Tough New Laws Give Irish Shareholders Greater Rights
Tánaiste and Minister for Enterprise, Trade and Employment, Mary Coughlan, T.D. (Photocall)
On Monday, Tánaiste and Minister for Enterprise, Trade and Employment, Mary Coughlan, T.D., announced the signing into law of new regulations that will make it easier for the shareholders of publicly listed companies to hold management to account and have their say about the way such companies are run.
The Shareholders' Rights Regulations 2009 introduce new rights for shareholders and provide for timely access to company information.
They also promote the use of simplified electronic or internet-based means for shareholders to exercise their right to vote at general meetings of publicly listed companies.
Announcing their commencement, the Tánaiste said the new Regulations would assist in increasing shareholders' understanding, activism and engagement with the companies that they own.
Minister Coughlan said that providing for increased transparency and making shareholder participation simpler would further enhance our corporate governance regime.
She also said that it would assist shareholders in determining whether managers are acting in the best interests of the company's owners.
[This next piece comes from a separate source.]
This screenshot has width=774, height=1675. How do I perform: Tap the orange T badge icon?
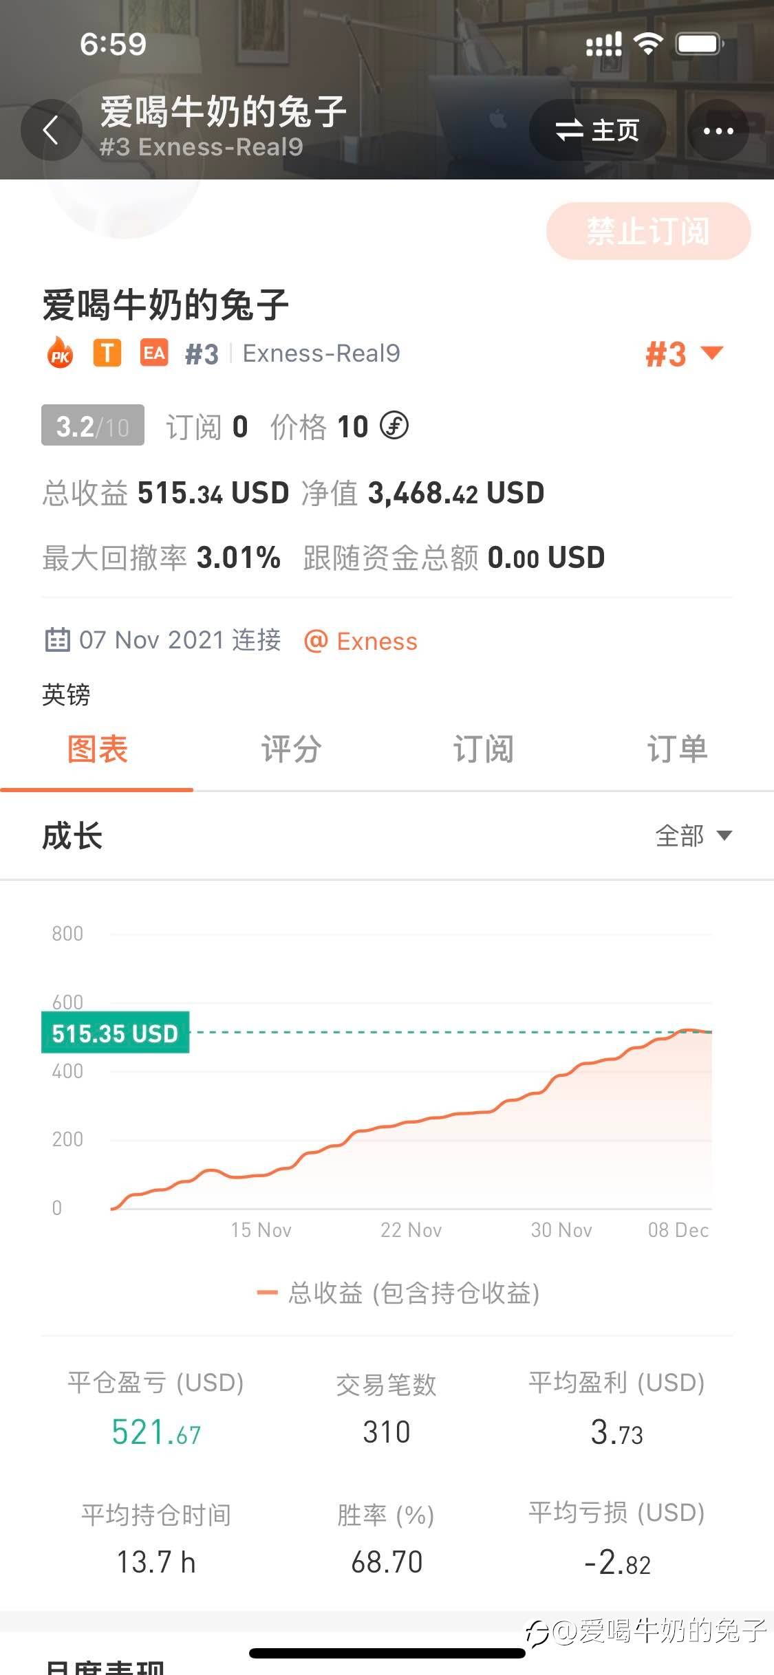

Principal among the changes introduced by the Regulations are:
- Providing for shareholder participation across borders without the need to physically attend meetings, notably through the exercising of voting rights electronically;
- Obliging companies to answer shareholders' questions at general meetings;
- Obliging companies to publish documents and information regarding a general meeting on their website, including the result of votes taken;
- Allowing shareholders representing at least 5% of the voting shares in a company the right to call a general meeting (previously a holding of 10% was required);
- Allowing shareholders representing at least 3% of the voting shares in a company the right to put items on the agenda and table draft resolutions for a general meeting; and
- Strengthening shareholders' rights in relation to the appointment of proxies at general meetings.
The Regulations also abolish "share blocking" (a prohibition on trading in shares in the run-up to a meeting by shareholders intent on participating and voting at such a meeting) and replaces it with a simplified procedure whereby a shareholder's rights are based on the shares held by the shareholder on a specified date prior to the general meeting (to be known as a record date).
The Regulations give effect to a European Union Directive and apply to companies that have their registered office in Ireland and whose shares are admitted to trading on a regulated market situated or operating within an EU Member State.
The Tánaiste said that from an Irish viewpoint, implementation of the Directive through these new Regulations enhances shareholder rights already contained in existing Irish company law.
She said these enhanced rights are reflected in particular in the right to put items on the agenda, table draft resolutions, ask questions and vote electronically.
The Regulations, which apply in respect of general meetings of which notice is given or first given on or after the 6th of August, complements Ireland's implementation of three other Directives covering related areas, the Market Abuse, Prospectus and Transparency Obligations Directives, over the past four years.
Shareholders of companies traded on a regulated market also benefit from obligations imposed on such companies under these pieces of legislation.